§ Task instructions: When you return the data, keep every line exactly as it is and leave out the pictures.

§ Excerpted records:
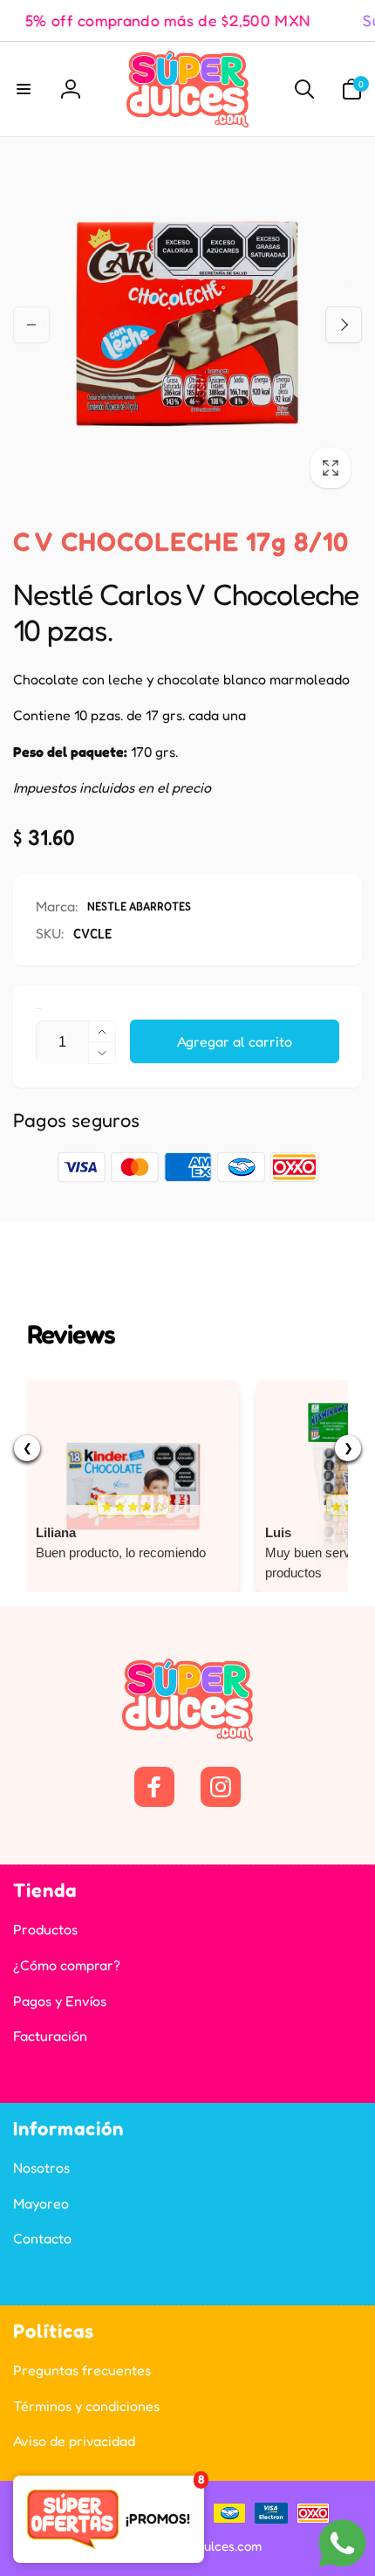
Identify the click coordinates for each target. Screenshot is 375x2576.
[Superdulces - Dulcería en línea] (187, 1736)
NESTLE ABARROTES (139, 905)
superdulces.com (212, 2546)
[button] (23, 89)
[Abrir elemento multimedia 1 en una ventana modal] (187, 324)
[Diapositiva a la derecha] (343, 324)
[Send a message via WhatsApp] (342, 2543)
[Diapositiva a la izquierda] (31, 324)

§ Exercise response:
Identify the click coordinates for each target. Screenshot is 375x2576.
[Superdulces - Dulcería en línea] (187, 1736)
NESTLE ABARROTES (139, 905)
superdulces.com (212, 2546)
[button] (23, 89)
[Abrir elemento multimedia 1 en una ventana modal] (187, 324)
[Diapositiva a la derecha] (343, 324)
[Send a message via WhatsApp] (342, 2543)
[Diapositiva a la izquierda] (31, 324)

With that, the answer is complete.